An Arm
flutters out, pale against a black sedan,
from the open passenger window just ahead.
Traffic is stopped. The arm, separate and soundless,
gestures toward the outer world
like the arm of an octopus reaching
from its hideaway.
A barnacled alien flower,
most of its nerves in its arms,
it tastes what it touches.
At the Monterey Bay Aquarium
my daughters pressed their hands against thick glass,
and a pearled tentacle pressed back from the other side.
There’s a story, apocryphal, about an octopus
that escaped at night to dine on halibut
in the next tank. Fish kept disappearing—
a mystery until they caught it on film. Imagine
its boneless body jetting up to the top of the tank,
pushing open the lid, one limb reaching out
to search, problem-solving its way to the halibut.

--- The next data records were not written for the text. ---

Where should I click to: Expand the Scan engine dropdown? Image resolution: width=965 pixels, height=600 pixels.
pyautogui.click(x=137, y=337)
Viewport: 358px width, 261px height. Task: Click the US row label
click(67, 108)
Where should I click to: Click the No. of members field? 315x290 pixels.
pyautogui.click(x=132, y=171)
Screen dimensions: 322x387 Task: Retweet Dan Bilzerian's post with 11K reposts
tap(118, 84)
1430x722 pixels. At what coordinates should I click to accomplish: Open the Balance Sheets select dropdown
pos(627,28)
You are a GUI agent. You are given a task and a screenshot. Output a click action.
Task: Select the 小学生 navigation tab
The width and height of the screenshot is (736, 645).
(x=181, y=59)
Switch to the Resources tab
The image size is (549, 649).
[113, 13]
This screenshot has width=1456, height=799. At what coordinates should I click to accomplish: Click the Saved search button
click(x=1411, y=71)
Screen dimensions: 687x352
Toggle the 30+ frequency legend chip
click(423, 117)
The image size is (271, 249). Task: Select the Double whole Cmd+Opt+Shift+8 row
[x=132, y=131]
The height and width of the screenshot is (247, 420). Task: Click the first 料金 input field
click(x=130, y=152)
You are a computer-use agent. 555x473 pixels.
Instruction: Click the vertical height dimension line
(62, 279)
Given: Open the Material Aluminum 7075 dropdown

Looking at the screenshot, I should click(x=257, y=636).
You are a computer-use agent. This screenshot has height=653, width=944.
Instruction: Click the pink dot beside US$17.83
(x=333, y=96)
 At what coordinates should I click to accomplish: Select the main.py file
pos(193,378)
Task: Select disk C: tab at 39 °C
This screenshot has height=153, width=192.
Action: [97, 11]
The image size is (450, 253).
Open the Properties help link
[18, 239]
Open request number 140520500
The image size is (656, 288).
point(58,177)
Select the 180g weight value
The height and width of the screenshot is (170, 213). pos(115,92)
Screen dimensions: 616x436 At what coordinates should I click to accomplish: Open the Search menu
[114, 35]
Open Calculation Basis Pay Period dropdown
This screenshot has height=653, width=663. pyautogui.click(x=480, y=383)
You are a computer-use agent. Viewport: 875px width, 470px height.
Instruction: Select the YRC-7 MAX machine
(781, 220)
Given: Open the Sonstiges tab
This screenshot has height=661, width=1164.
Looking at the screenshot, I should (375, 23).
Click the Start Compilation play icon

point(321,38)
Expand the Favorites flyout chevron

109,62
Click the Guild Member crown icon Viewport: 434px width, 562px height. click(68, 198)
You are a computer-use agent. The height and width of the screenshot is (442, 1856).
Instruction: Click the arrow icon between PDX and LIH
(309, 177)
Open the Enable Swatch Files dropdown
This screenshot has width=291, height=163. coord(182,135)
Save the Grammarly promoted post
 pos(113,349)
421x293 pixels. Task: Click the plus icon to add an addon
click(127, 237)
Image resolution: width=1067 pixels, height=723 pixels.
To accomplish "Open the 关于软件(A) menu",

At daybreak, it billows back, flows its bulbous body
through the crack, and pulls the tank lid shut.
The Giant Pacific Octopus, brain spread
throughout its body, can open jars,
solve mazes, play catch with its eight intelligent arms.
Without a protective shell, it must be wily.
Sometimes out in the ocean an octopus detaches
an arm to foil a predator. The arm, if it survives,
continues crawling across the ocean floor,
catching fish and crabs it can no longer
feed its beaky mouth. Tasting and searching,
far from its body, a solitary arm.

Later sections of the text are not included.